Hello Dear W_Heisenberg
We have an AVG voltage formula : vave = 1/T integral vmax dt (from zero up to starting off time ) .
So the T will be 20ms for 50HZ input and t=10ms (on ).
And i think with these considerations you'll be able to find it simply . vmax is sinusoidal function. ( and you can consider the effect of that DC offset at this formula or after that .
Good luck
Goldsmith
 
Last edited:

I am not sure I understand your input sinusoid ... 60Vrms with 40V offset. Does the rms include the 40V offset? Is the input voltage the following?
\[
v_{in} (t) = 60 \sqrt{2} \sin (2 {\pi} f t) +40
\]
If the input was a pure sinusoid with no offset, the output would be a half-wave rectified waveform and you could use the formula that you have introduced in your post. Therefore, the average value of the output voltage would be
\[
< v_{out} > = \frac{60 \sqrt{2}}{\pi}
\]
This calculation ignores the forward voltage drop of the diode (approximately 0.7V) when forward-biased.

Best regards,
v_c
 
Last edited:

v_c said:
I am not sure I understand your input sinusoid ... 60Vrms with 40V offset. Does the rms include the 40V offset? Is the input voltage the following?
\[
v_{in} (t) = 60 \sqrt{2} \sin (2 {\pi} f t) +40
\]
If the input was a pure sinusoid with no offset, the output would be a half-wave rectified waveform and you could use the formula that you have introduced in your post.
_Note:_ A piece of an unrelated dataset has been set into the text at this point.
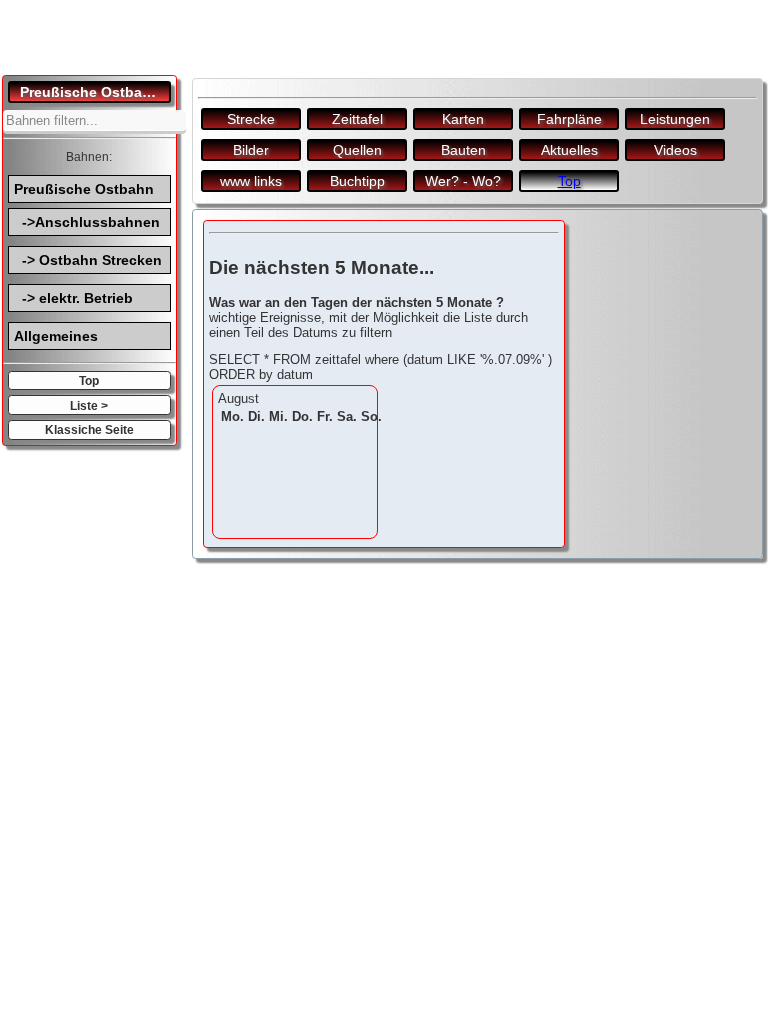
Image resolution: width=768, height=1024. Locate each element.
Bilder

Therefore, the average value of the output voltage would be
\[
< v_{out} > = \frac{60 \sqrt{2}}{\pi}
\]
This calculation ignores the forward voltage drop of the diode (approximately 0.7V) when forward-biased.

Best regards,
v_c
Click to expand...

yes, but what if there is a dc offset 40V?
 

as shown in ther graph, the input ac voltage is 60V rms, and with 40V dc offset
Click to expand...
Despite of the unclear words, I assume that you mean a sine waveform with superimposed DC (offset), as shown in post #4 (with different DC offset).

Vin = 40 + 84.85 sin(ωt)

The circuit involves a nonlinear operation, thus the sine average isn't maintained in the output voltage. For an exact calculation, you need to calculate the phase angle for which the diode conducts (Vin > 0) and integrate Vin over the respective angle range.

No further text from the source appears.